- To do:
Would you give back exactly the lines from the line with "[Professionnel ? Devenez" through the end of the entries below, both included, but none of the pictures?

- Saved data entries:
+===+

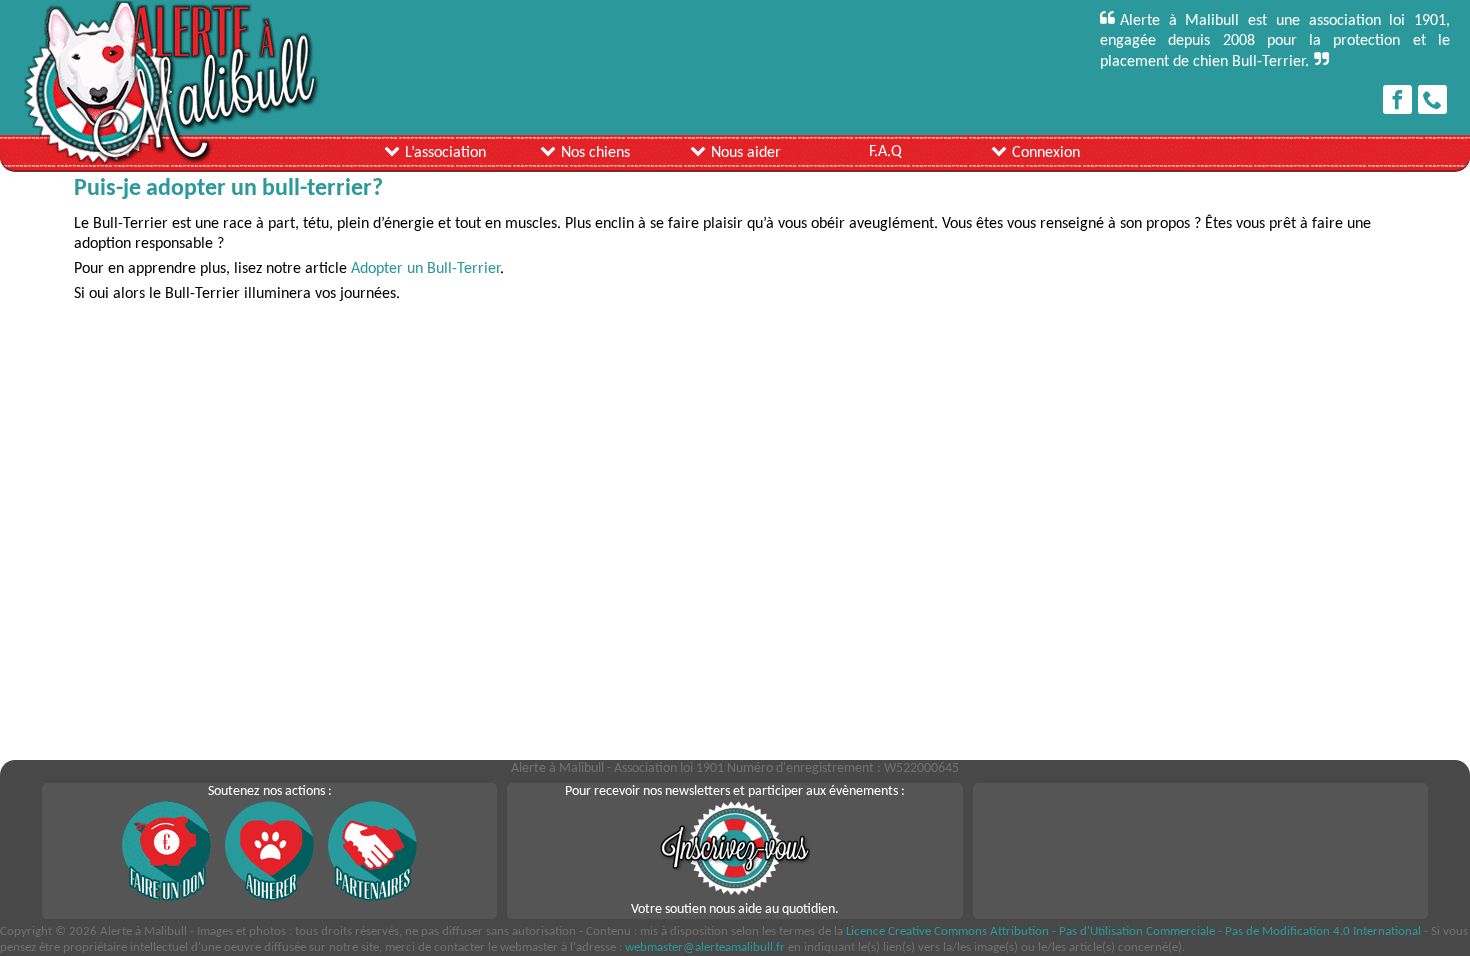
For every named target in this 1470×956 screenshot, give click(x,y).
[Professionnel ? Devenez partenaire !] (373, 897)
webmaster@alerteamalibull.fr (705, 947)
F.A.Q (885, 152)
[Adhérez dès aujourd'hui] (270, 897)
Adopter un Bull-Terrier (423, 269)
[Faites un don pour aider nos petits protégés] (167, 897)
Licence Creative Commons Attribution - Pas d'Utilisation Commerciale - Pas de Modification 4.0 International (1133, 931)
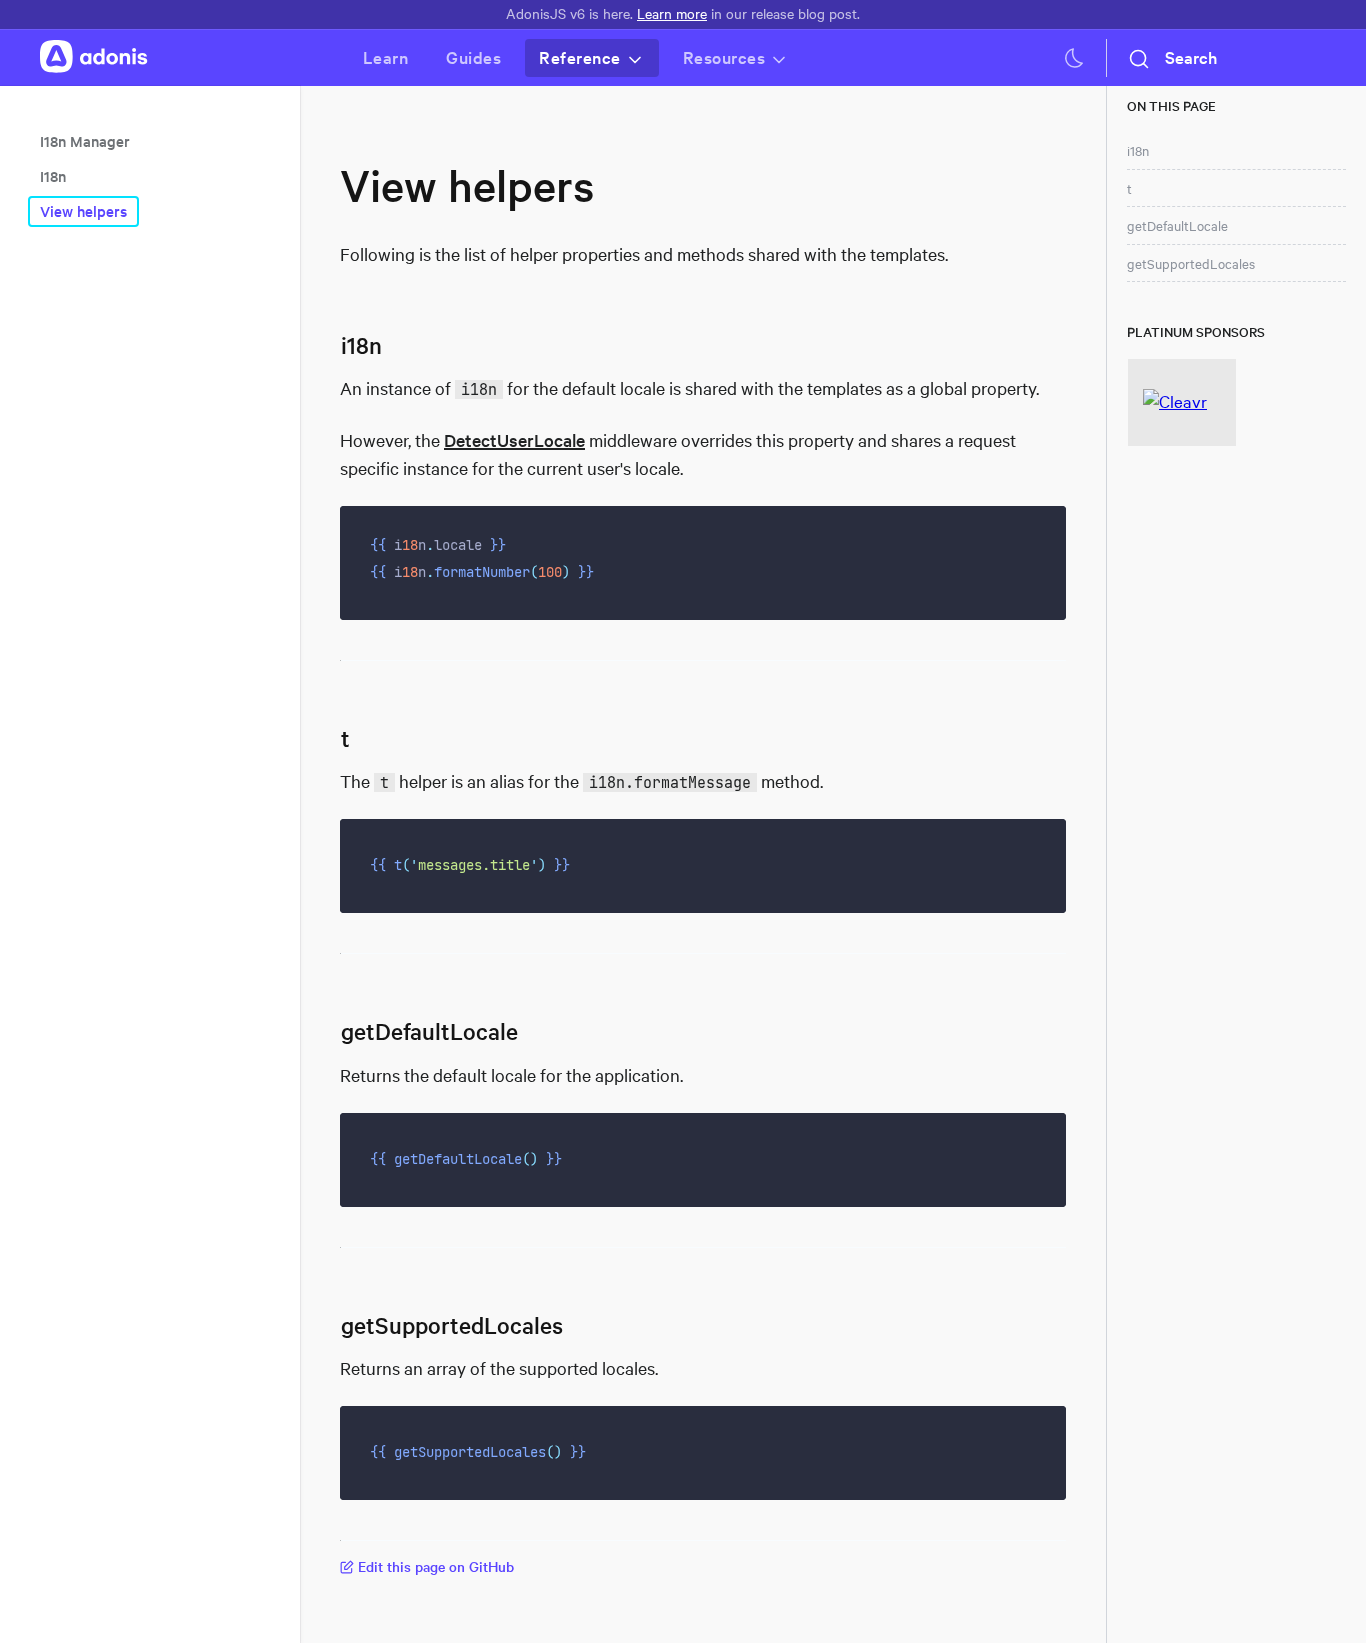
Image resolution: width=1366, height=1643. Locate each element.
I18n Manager (85, 141)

+===+

- Answer:
[Professionnel ? Devenez partenaire !] (373, 897)
webmaster@alerteamalibull.fr (705, 947)
F.A.Q (885, 152)
[Adhérez dès aujourd'hui] (270, 897)
Adopter un Bull-Terrier (423, 269)
[Faites un don pour aider nos petits protégés] (167, 897)
Licence Creative Commons Attribution - Pas d'Utilisation Commerciale - Pas de Modification 4.0 International (1133, 931)
Image resolution: width=1366, height=1643. Locate each element.
I18n Manager (85, 141)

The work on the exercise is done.